Vale destacar que esse último estudo ainda não foi publicado em revistas acadêmicas, algo que deve acontecer nos próximos meses. Essa etapa é fundamental para que o experimento seja revisado por especialistas independentes.

Quem é o verdadeiro culpado

Garcez lembra que, apesar da importância de conhecer todos os cofatores que ampliam a susceptibilidade à microcefalia, é preciso estabelecer as prioridades e os focos.

“O zika é o grande vilão dessa história”, lembra ela.

A pesquisadora também conta que algumas suspeitas não se comprovaram nas pesquisas.

“Nós testamos o herbicida glifosato, por exemplo, mas não observamos qualquer sinergia com o zika”, cita ela.

A biomédica acrescenta que algumas pesquisas feitas por outros grupos sugerem que infecções prévias por dengue podem alterar o risco de transmissão vertical do zika (da gestante para o feto em formação), embora esse tema ainda seja controverso.

“Outro ponto explorado é a questão do aborto.
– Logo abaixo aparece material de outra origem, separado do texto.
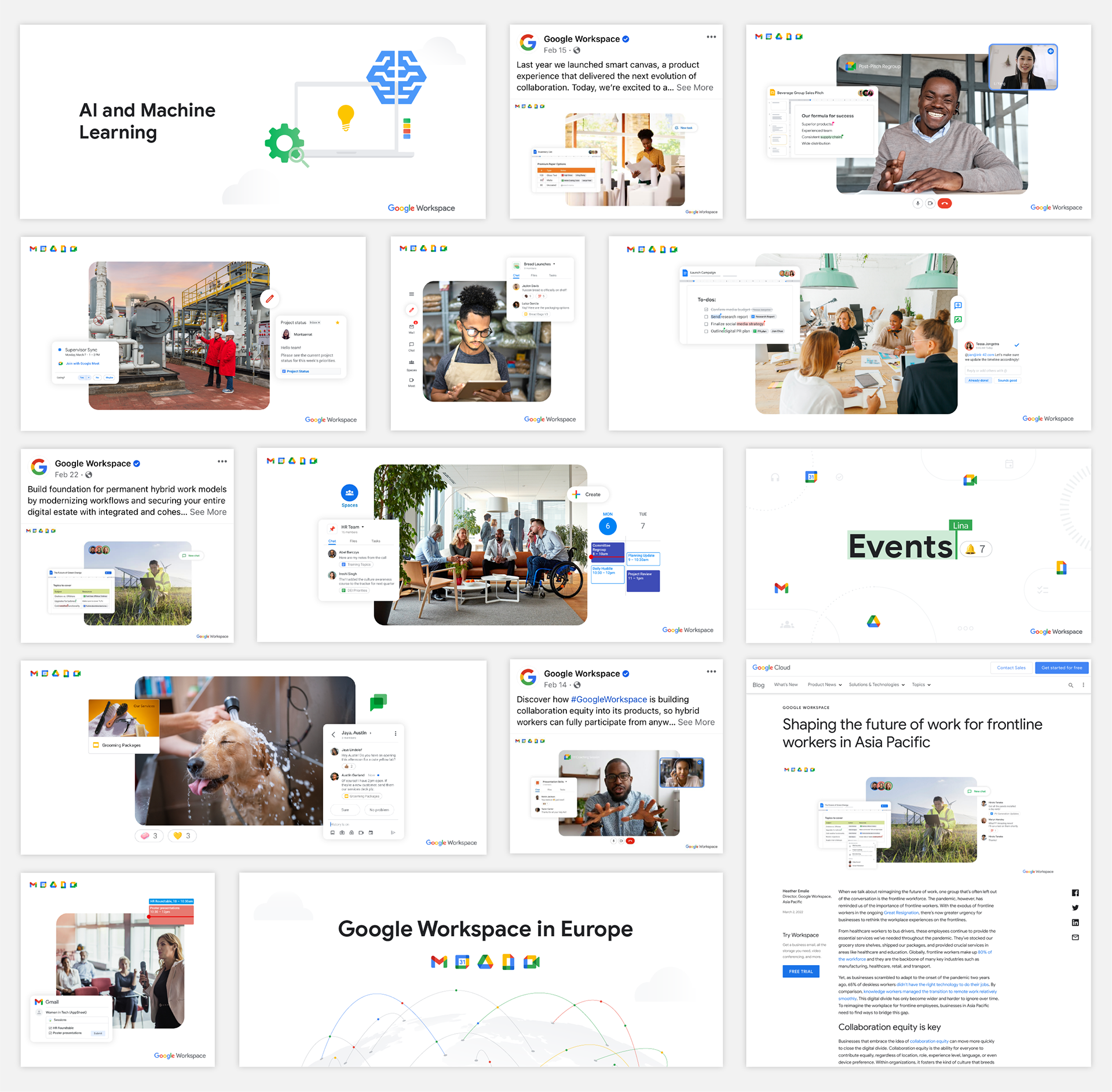Viewport: 1112px width, 1092px height.
Task: Select the Blog menu item
Action: click(x=758, y=685)
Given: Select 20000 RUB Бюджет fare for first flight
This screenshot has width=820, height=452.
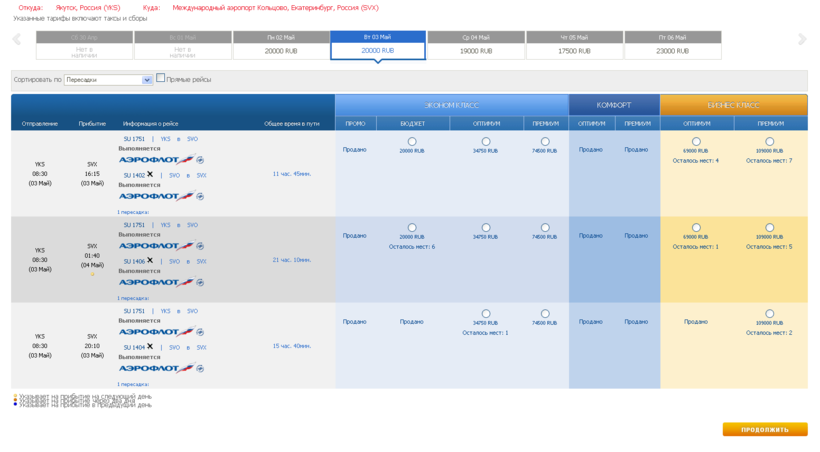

Sabemos que mulheres de algumas regiões do país têm maior acesso ao procedimento, mesmo que ele não esteja legalizado no Brasil nesses casos”, acrescenta Garcez.

Ou seja: pode ser que algumas gestantes que tiveram zika e receberam o diagnóstico de SCZ no bebê em desenvolvimento tenham optado por não seguir com a gravidez adiante.

“E isso pode confundir e mascarar um pouco esse mapa da SCZ”, diz ela.

Por fim, a biomédica destaca que ainda há muito a se descobrir sobre o zika e os “bolsões de microcefalia”.

“Nós precisamos entender melhor por que algumas mulheres têm mais propensão a transmitir o zika para o feto. Será que há alguma característica do vírus ou da genética das pacientes que aumente o risco de SCZ?”, questiona a especialista.

“Também precisamos conhecer quais são as consequências da síndrome congênita a longo prazo. Como esses pacientes que tiveram o cérebro afetado pelo zika vão se desenvolver? Como elas estarão na fase adulta? Eles conseguirão ser independentes ou estudar?”, complementa ela.

Encontrar essas respostas é importante não apenas para passar a limpo o surto de zika que ocorreu há quase uma década — mas também para lidar com as futuras crises relacionadas a esse vírus.

“O surto pode acontecer de novo, pois o zika continua a circular e o mosquito Aedes aegypti está sempre por aí. Além disso, as novas gerações não estarão imunes a essa infecção”, conclui ela.